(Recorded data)
****************
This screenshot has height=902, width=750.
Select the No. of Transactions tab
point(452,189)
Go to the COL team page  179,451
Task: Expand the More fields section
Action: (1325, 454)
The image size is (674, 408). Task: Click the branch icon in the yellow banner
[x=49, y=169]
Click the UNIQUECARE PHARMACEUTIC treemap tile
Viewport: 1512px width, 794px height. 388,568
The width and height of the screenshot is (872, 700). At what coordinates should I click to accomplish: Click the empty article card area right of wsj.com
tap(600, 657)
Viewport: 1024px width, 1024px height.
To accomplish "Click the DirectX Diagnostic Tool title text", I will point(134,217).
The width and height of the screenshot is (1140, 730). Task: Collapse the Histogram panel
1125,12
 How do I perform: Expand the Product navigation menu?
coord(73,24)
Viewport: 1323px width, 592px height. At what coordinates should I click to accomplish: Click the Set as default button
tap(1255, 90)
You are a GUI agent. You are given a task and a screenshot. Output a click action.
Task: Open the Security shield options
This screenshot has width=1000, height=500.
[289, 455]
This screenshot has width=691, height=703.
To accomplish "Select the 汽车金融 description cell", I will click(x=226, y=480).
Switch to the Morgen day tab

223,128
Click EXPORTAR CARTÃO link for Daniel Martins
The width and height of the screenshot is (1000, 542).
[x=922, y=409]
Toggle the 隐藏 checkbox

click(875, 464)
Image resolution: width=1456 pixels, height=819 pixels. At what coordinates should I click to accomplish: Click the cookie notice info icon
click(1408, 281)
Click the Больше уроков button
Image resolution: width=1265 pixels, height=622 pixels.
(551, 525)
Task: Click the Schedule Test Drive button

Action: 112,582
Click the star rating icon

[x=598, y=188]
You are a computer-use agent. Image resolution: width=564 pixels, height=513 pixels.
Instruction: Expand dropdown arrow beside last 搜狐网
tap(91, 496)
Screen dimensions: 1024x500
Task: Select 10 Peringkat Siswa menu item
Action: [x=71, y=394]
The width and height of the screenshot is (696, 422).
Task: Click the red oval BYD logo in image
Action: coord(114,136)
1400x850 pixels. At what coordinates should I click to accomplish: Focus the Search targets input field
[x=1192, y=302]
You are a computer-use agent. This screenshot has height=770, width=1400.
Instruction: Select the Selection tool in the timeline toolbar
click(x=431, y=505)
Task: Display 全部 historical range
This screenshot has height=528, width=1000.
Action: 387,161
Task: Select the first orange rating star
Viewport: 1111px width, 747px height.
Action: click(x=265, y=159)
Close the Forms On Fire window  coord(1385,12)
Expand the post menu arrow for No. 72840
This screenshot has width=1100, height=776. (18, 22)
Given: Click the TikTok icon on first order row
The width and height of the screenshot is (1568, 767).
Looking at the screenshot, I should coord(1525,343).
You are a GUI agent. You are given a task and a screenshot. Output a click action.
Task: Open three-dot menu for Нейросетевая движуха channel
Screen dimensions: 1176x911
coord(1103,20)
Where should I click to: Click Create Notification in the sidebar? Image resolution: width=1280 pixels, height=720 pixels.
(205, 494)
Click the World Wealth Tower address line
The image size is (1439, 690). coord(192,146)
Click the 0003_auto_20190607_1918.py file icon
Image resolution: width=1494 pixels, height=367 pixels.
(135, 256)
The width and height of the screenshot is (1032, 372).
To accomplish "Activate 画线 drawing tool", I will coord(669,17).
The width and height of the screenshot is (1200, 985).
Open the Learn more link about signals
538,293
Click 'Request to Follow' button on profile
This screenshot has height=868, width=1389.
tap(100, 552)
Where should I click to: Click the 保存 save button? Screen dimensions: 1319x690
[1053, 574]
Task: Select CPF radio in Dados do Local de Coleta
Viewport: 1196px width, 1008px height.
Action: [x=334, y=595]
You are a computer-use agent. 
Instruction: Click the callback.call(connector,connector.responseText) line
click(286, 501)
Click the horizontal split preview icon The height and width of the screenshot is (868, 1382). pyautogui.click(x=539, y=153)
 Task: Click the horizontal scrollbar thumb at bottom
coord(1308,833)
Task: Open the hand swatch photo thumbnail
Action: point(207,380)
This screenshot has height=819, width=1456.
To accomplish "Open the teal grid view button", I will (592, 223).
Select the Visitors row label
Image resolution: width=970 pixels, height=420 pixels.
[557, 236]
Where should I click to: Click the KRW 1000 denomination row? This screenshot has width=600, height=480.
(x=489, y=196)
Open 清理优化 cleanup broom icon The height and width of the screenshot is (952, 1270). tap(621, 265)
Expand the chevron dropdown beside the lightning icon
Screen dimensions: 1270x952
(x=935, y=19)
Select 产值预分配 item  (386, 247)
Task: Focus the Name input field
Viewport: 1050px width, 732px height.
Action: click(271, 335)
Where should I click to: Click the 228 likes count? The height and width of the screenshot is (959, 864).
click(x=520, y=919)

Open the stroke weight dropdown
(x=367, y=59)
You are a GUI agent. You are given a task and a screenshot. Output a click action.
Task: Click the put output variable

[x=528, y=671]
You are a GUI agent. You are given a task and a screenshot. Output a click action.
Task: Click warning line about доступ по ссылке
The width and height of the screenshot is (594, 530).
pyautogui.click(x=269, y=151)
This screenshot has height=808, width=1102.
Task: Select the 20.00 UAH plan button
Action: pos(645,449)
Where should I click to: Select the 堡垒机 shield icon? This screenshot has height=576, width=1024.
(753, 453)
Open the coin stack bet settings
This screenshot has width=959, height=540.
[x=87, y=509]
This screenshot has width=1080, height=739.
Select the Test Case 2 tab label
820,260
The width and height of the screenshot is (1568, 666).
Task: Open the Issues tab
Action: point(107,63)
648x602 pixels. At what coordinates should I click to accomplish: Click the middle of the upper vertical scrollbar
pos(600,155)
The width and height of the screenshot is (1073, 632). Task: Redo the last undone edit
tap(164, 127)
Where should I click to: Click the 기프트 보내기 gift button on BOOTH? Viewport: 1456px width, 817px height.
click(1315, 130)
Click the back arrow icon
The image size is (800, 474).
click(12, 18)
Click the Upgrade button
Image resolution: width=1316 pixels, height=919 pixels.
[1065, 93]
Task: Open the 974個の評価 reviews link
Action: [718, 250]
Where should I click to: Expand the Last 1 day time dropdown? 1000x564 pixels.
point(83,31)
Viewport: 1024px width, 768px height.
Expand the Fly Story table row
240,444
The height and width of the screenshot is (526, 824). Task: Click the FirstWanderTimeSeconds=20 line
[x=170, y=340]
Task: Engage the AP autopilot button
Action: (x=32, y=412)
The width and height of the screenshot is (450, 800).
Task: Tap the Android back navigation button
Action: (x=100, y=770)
****************
DIRECTION: Copy word for word the part of the items above that opens with the line containing "Where should I click to: Click Create" and closes with the line containing "Click the horizontal split", both of those lines included.

THE ANSWER:
Where should I click to: Click Create Notification in the sidebar? Image resolution: width=1280 pixels, height=720 pixels.
(205, 494)
Click the World Wealth Tower address line
The image size is (1439, 690). coord(192,146)
Click the 0003_auto_20190607_1918.py file icon
Image resolution: width=1494 pixels, height=367 pixels.
(135, 256)
The width and height of the screenshot is (1032, 372).
To accomplish "Activate 画线 drawing tool", I will coord(669,17).
The width and height of the screenshot is (1200, 985).
Open the Learn more link about signals
538,293
Click 'Request to Follow' button on profile
This screenshot has height=868, width=1389.
tap(100, 552)
Where should I click to: Click the 保存 save button? Screen dimensions: 1319x690
[1053, 574]
Task: Select CPF radio in Dados do Local de Coleta
Viewport: 1196px width, 1008px height.
Action: [x=334, y=595]
You are a computer-use agent. 
Instruction: Click the callback.call(connector,connector.responseText) line
click(286, 501)
Click the horizontal split preview icon The height and width of the screenshot is (868, 1382). pyautogui.click(x=539, y=153)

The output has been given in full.